Don’t Book Your Wedding Venue Without Reading This First

Photography courtesy of Paul Wright from this real wedding.

Choosing your date and venue will likely be at the top of your wedding to-do list post-engagement. Booking your venue may actually impact the date of your party, especially if you are hot on a particular locale and availability is limited.

As it’s the most important (and, in many cases, expensive) decision you make in your planning process, it’s a big one and can come with a lot of pressure and a lot of questions. You must feel comfortable with all that’s entailed in signing on…and there definitely are many things to consider, some of which you may not be aware of.

We asked Aly Armstrong, owner of Aly Armstrong Events in Vancouver to share her insider list of things to consider before saying yes to your venue.

Create a non-negotiable list
Do you prefer an indoor or outdoor event?
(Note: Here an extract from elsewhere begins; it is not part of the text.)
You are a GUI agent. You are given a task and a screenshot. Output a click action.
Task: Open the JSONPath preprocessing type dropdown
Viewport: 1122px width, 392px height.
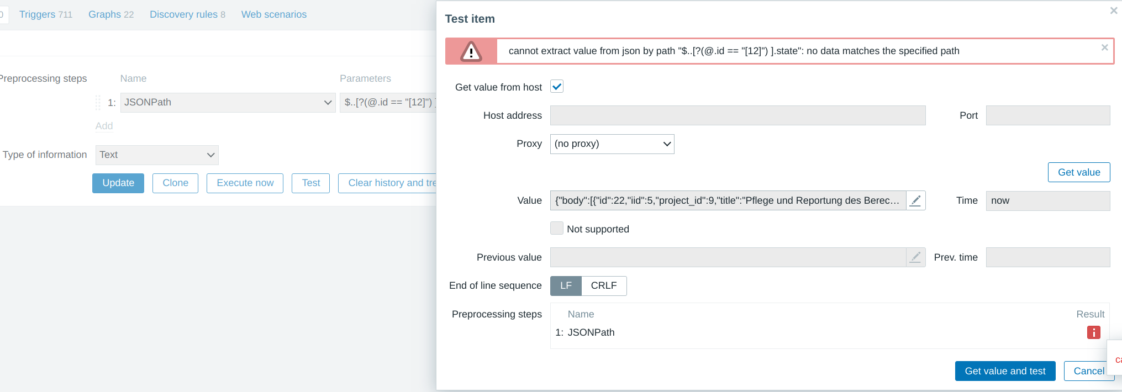pos(228,103)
Is live music an important component? Put together a list of items that are most important to you in order to capture your vision and make your wedding unique. This will help to narrow down both your venue choice and ensure that the venue you have in mind can accommodate your non-negotiables. All of this should be discussed with the venue coordinator in advance and included in your contract.

Lock down your guest list
This is first and foremost information you as a couple should have nailed down before you sign on the dotted line to ensure the venue is appropriate for the size of your event.

Consider timing
It’s important to consider the amount of time vendors will have to set-up before your event start time. If you are planning an elaborate affair with a lot of decor and flowers, ample set-up time will be needed. Knowing your event end time is also an important factor. Some outdoor venues require music off at 10pm or 11pm due to the bylaws in their city. If having a long party or loud music is important, make sure you’re on the same page with your venue.

Find out what is included
If you’re booking at a hotel, rentals like tables, chairs, plates and glassware are typically included. If you are selecting a warehouse or open space, do the due diligence first to determine what your rental costs will be before you commit to the venue rental fee to ensure it works with your budget.
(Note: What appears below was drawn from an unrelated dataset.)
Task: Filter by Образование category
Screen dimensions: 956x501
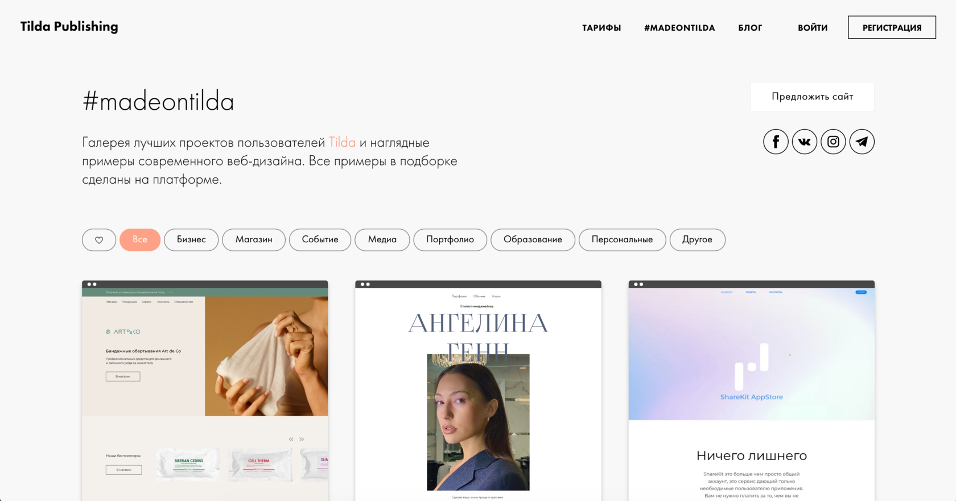Action: point(533,240)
Research food and beverage commitments
Most hotels and full-service venues will waive a room rental fee if you reach a minimum food and beverage commitment. You need to feel comfortable with this commitment and should calculate guest count by the estimated food and beverage spend per person. For example: if you want to have an intimate wedding with 60 people, it may not make sense to sign-off on a $25,000 minimum commitment as it would be difficult to reach that. On average, couples spend $150/person. This is a good starting point when calculating your budget. You can request a proposal with an estimated food and beverage spend in advance of signing the contract for reassurance.

Look into alcohol options
Selecting a venue that allows you to bring in your own alcohol is a great way to save on costs. However, most venues have their own liquor license and strict rules around this. Their guidelines should be clearly outlined and included in the contract so there are no surprises. Tip: if you are planning your wedding at a venue that provides the alcohol, you can reduce the offerings available to your guests. You can restrict shots and doubles in your contract, which will help to keep costs at bay. Offering beer and wine only or hosting beer and wine only and offering a cash bar for highballs and premium options is another way to still allow guests those options without exceeding your budget.

Read the fine print and check for “hidden fees”
There can be charges such as: audio/visual, cake cutting, coat check attendants, security and parking that are not included in the initial contract but charged by the venue on the final bill. Ask the venue coordinator to clearly outline what fees may be charged in addition to the rental fee plus food and beverage costs. You should also have a contingency fund for any unforeseen expenses. And if this budget isn’t used in the end, than you have some bonus cash for your honeymoon and future!